MAX_run = out_data_master_0510[max_J_clust["Run"]]
MIN_run = out_data_master_0510[min_J_clust["Run"]]

fig = plt.figure()
plt.title('Group representatives from MAX run')

for i in range(np.shape(MAX_run["group_representatives"])[0]):
    
    image = np.array(MAX_run["group_representatives"])[i].reshape((28,28))
    sub = fig.add_subplot(1, 5, i + 1)
    plt.axis('off')
    sub.imshow(image)

fig = plt.figure()
plt.title('Group representatives from MIN run')
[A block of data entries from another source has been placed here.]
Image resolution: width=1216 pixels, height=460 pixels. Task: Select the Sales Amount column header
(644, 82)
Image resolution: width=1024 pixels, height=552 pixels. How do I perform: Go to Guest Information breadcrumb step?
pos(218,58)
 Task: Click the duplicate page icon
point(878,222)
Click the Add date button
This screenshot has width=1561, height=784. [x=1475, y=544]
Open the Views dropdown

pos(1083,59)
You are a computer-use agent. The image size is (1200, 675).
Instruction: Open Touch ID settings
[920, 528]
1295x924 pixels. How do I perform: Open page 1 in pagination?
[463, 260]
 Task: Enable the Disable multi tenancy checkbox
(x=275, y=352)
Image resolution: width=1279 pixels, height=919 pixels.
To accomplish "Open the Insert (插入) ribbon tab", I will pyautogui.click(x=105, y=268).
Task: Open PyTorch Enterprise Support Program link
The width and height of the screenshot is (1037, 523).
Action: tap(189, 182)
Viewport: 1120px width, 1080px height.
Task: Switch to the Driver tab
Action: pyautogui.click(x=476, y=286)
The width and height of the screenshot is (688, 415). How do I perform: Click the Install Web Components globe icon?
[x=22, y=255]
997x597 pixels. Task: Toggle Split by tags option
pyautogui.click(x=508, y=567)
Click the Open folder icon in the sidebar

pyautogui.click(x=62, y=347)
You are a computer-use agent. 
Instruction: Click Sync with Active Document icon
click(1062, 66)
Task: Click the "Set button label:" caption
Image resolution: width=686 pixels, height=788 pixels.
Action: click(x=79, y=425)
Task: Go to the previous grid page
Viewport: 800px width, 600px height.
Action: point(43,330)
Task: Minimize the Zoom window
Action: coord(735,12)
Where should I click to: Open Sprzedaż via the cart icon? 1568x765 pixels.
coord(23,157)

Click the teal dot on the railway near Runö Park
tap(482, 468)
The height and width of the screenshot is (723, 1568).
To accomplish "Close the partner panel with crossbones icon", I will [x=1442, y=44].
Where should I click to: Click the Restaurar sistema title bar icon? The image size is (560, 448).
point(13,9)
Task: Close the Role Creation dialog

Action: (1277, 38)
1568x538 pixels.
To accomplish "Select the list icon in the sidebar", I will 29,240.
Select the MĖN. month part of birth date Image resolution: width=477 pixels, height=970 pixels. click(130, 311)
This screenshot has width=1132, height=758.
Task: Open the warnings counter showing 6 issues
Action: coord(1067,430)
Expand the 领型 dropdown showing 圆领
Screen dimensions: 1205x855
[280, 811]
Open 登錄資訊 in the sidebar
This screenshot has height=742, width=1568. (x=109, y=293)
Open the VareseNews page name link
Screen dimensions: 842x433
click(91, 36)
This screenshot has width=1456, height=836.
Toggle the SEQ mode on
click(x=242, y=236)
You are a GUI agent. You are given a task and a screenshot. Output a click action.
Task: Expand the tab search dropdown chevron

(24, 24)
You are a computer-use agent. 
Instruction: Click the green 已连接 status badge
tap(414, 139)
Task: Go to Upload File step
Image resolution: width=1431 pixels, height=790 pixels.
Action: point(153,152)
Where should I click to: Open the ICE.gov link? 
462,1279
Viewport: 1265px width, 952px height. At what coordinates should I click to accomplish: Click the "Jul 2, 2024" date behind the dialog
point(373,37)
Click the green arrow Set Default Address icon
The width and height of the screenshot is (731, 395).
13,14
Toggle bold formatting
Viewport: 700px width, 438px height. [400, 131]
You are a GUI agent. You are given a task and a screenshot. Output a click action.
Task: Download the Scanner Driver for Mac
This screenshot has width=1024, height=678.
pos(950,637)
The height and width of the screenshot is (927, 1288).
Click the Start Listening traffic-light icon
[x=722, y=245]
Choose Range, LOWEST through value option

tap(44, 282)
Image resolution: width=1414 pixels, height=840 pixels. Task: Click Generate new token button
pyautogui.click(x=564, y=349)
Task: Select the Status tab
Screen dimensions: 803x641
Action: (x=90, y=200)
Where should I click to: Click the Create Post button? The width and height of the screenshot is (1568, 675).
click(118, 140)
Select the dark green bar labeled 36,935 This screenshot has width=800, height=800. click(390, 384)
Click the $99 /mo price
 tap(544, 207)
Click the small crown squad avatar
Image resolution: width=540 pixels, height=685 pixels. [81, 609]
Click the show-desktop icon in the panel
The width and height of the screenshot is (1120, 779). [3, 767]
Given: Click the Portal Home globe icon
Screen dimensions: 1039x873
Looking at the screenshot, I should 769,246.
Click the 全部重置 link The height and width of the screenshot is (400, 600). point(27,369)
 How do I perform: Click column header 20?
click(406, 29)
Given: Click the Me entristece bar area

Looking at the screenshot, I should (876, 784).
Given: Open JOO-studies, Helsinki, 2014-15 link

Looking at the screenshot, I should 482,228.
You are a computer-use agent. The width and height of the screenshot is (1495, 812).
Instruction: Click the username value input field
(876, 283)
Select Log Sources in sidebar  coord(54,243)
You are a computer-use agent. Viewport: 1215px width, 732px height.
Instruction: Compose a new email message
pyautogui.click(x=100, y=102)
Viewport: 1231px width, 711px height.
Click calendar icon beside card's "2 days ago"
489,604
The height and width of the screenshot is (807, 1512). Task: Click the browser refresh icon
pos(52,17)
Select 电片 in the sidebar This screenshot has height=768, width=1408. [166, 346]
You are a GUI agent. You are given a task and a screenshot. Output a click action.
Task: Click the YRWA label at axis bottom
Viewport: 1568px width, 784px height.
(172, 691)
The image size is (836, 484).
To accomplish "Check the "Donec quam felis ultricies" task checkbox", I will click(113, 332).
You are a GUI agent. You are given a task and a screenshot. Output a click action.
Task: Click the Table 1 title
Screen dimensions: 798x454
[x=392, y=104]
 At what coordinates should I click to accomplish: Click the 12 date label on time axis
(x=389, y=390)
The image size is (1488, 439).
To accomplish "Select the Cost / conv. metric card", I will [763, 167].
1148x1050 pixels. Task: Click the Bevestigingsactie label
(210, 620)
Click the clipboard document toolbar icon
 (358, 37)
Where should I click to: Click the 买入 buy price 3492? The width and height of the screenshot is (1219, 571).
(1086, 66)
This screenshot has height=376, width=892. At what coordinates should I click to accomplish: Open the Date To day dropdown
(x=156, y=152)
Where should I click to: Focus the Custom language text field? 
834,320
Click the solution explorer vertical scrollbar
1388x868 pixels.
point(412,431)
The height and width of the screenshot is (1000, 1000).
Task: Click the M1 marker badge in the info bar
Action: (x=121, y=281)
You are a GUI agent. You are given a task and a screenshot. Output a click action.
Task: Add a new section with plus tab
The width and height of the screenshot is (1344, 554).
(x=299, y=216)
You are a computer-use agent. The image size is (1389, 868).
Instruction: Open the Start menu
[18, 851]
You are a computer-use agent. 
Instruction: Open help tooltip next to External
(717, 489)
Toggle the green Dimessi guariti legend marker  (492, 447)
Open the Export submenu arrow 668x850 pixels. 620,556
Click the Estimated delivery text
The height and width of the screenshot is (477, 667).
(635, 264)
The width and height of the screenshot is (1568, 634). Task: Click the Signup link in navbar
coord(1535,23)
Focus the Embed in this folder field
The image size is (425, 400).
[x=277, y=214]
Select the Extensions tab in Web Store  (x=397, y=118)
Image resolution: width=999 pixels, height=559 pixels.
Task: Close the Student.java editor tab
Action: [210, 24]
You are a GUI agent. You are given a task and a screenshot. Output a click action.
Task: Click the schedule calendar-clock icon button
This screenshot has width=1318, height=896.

for i in range(np.shape(MIN_run["group_representatives"])[0]):
    
    image = np.array(MIN_run["group_representatives"])[i].reshape((28,28))
    sub = fig.add_subplot(1, 5, i + 1)
    plt.axis('off')
    sub.imshow(image)

# Convergence of J_clust in MAX and MIN runs
plt.subplot(1, 2, 1)
plt.plot(MAX_run["J_clust"], 'ko-')
plt.title('MAX J_clust run')
plt.xlabel('iteration number')
plt.ylabel('J_clust')


plt.subplot(1, 2, 2)
plt.plot(MIN_run["J_clust"], 'r.-')
plt.title('MIN J_clust run')
plt.xlabel('iteration number')
plt.ylabel('J_clust')

plt.tight_layout()

plt.show()

In [None]:
# Print the closest ten data vectors to the group representatives of the max and min runs:
closest_10_for_each_grouprep_MAX = find_closest_10(MAX_run["distances_to_reps"])
closest_10_for_each_grouprep_MIN = find_closest_10(MIN_run["distances_to_reps"])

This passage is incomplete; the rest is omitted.